The aspects of this study involving the use and validation of MDC for reconstruction of fire season are well conceived.
The use of the independent proxy evidence for vegetation and grazing are also well presented and logically argued.
The presentation, analysis, and interpretation of the charcoal data is, however, flawed. Following is a list of critiques:
The original count data, by level, needs to be shown for each core, not the total number of charcoal particles per core counted (line 151) The parameters used in CharAnalysis need to be listed, including the smoothing algorithm chosen, the confidence interval designated, the method for calculating background (residual or index). The signal to noise index needs to be show for the entire record for each site in order to demonstrate a SNI of greater than 3 at minimum. The widow width chosen for peak identification is too small to support significance in the results: lines 158 – 160 “cores have been re-sampled by … (20 years for Nino and Creno lakes, 100 years for Bastani lake). And a moving time window of 500 years has been used…”. This would mean that for Nino and Creno lakes the number of interpolated values included in each window is 25, and for Bastani only 5. The minimum number of values needed for statistically significant results is 30 per window (Higuera et al. 2010). This is a major error in the use of CharAnalysis. If this is not a misrepresentation of the window widths used, the analysis must be redone before publication of the results.
I am very intrigued by the study in terms of the innovative and thoughtful way in which the authors have applied the methodologies they employ.
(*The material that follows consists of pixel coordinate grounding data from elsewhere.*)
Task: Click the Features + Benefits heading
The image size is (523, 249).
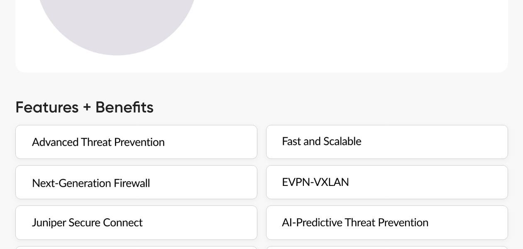Action: point(84,107)
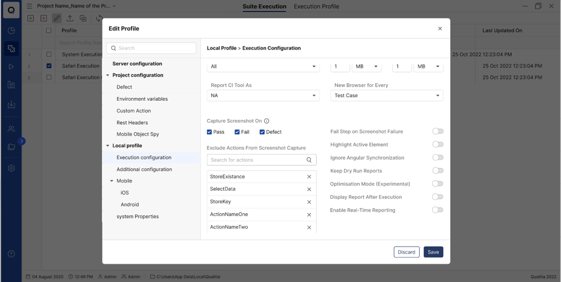The image size is (561, 282).
Task: Open the help icon in left sidebar
Action: pyautogui.click(x=11, y=254)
The organization and logical flow of the manuscript is very well done. I would be in support of publication on the condition of revisions addressing two issues:
Reanalysis and more comprehensive presentation of the charcoal data, analysis parameters, and results as indicated above. Significant improvement of the english language is needed. Through out the paper the language syntax and vocabulary frequently make it very difficult to understand what the authors are saying. Spelling also deserves a bit more attention. I strongly recommend editing by an english language editor before publication.
Higuera, P., Gavin, D., Bartlein, P., Hallett, D.J., 2010a. Peak detection in sediment–charcoal records: impacts of alternative data analysis methods on fire-history interpretations, International Journal of Wildland Fire, pp. 996-1014.
Reviewer 4 Report
I am happy with the authors' revisions. Please check the text for some English mistakes. Thank you.